Page:
• • • • • • •
The U.S. Beekeeping and Agriculture industries are in crisis over the shocking and unexplained deaths of hundreds of millions of bees over the last half year.
Blake Shook, one of the nation's top commercial beekeepers, has found tens of thousands of dead bees at his businesses, saying, “he's never seen losses like this.”
"The data is showing us this is the worst bee loss in recorded history,"
— Shook told "CBS Saturday Morning."
However, researchers are still grappling for answers as to what’s causing the deaths.
Juliana Rangel, an entomologist at Texas A&M University, has been studying bee hives in their lab.
“There are a few potential explanations,” she said, “including changing habitats and weather patterns. But there’s no certain answer.”
“If this is a multi-year thing, it’ll change the way we consume food in the United States,” Shook said.
• • • • • • •
Given entries:
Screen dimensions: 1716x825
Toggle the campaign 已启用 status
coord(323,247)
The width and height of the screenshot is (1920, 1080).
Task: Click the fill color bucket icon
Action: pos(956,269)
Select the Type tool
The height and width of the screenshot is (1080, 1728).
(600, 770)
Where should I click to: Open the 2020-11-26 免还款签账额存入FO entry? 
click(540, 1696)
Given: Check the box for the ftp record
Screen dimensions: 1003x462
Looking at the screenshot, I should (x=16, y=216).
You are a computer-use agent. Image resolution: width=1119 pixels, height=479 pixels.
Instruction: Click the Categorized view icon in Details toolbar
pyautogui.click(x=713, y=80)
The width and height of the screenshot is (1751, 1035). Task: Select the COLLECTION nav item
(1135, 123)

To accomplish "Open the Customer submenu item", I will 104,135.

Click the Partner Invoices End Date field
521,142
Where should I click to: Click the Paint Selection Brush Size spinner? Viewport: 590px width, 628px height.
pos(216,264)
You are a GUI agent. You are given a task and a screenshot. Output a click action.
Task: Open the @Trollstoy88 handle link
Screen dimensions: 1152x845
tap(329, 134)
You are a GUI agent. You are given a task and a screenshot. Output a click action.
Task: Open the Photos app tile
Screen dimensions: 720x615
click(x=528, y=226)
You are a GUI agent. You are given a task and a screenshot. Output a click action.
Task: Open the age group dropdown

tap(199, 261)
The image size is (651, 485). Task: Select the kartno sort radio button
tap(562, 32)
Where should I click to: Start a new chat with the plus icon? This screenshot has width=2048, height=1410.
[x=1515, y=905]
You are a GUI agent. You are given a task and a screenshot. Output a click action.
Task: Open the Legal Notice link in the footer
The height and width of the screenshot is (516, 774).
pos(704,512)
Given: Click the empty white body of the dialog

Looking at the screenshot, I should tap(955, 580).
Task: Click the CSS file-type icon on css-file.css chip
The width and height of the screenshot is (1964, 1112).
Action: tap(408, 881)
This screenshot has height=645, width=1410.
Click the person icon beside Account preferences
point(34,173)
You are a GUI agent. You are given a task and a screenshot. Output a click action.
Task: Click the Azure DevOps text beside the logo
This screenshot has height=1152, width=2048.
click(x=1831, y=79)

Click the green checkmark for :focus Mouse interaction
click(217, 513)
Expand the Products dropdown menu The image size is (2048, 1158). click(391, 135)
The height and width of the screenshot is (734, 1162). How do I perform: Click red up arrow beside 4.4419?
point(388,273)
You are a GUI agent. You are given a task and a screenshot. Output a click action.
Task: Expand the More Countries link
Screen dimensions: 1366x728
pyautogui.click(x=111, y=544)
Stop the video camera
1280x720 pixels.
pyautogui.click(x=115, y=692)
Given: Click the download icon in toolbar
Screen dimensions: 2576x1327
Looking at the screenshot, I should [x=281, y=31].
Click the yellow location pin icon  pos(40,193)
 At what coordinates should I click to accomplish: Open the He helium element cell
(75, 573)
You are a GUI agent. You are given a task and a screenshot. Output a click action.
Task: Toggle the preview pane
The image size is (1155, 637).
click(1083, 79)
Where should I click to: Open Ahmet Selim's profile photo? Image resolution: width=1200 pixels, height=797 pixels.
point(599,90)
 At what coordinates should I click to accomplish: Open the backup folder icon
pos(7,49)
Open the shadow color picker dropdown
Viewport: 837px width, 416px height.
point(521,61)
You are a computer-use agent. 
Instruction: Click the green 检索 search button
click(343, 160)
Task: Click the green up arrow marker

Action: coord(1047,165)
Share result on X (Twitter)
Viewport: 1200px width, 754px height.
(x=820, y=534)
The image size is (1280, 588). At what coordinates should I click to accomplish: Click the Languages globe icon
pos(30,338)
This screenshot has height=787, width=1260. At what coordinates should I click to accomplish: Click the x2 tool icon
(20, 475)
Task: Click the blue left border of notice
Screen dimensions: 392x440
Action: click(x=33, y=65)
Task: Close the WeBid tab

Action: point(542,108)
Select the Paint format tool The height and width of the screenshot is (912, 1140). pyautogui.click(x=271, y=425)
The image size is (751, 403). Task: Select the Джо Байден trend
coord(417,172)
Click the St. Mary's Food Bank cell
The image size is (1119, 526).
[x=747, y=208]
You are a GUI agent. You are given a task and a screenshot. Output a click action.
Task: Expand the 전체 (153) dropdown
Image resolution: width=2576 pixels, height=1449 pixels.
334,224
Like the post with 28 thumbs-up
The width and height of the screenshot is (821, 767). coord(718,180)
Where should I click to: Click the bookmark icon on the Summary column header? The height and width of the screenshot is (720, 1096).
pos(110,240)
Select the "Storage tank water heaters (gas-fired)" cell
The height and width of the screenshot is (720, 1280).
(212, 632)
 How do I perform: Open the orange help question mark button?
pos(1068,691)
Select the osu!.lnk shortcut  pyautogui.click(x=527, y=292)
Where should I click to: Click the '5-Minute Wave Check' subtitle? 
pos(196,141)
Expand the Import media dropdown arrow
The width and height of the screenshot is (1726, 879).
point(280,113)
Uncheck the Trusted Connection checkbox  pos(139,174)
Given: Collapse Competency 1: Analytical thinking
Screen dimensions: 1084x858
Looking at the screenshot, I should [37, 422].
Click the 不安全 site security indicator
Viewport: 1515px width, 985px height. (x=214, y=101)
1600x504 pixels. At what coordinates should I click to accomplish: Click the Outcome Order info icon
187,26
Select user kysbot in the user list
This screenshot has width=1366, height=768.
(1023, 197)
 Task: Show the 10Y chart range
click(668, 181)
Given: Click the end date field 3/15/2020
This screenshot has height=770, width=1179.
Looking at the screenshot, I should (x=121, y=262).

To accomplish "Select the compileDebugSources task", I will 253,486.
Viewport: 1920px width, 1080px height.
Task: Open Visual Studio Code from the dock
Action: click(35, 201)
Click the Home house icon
• • • • • • •
Translate this sentence from the bee-loss report into Spanish: "However, researchers are still grappling for answers as to what’s causing the deaths."

Correct result: Sin embargo, los investigadores siguen luchando por encontrar respuestas sobre qué está causando las muertes.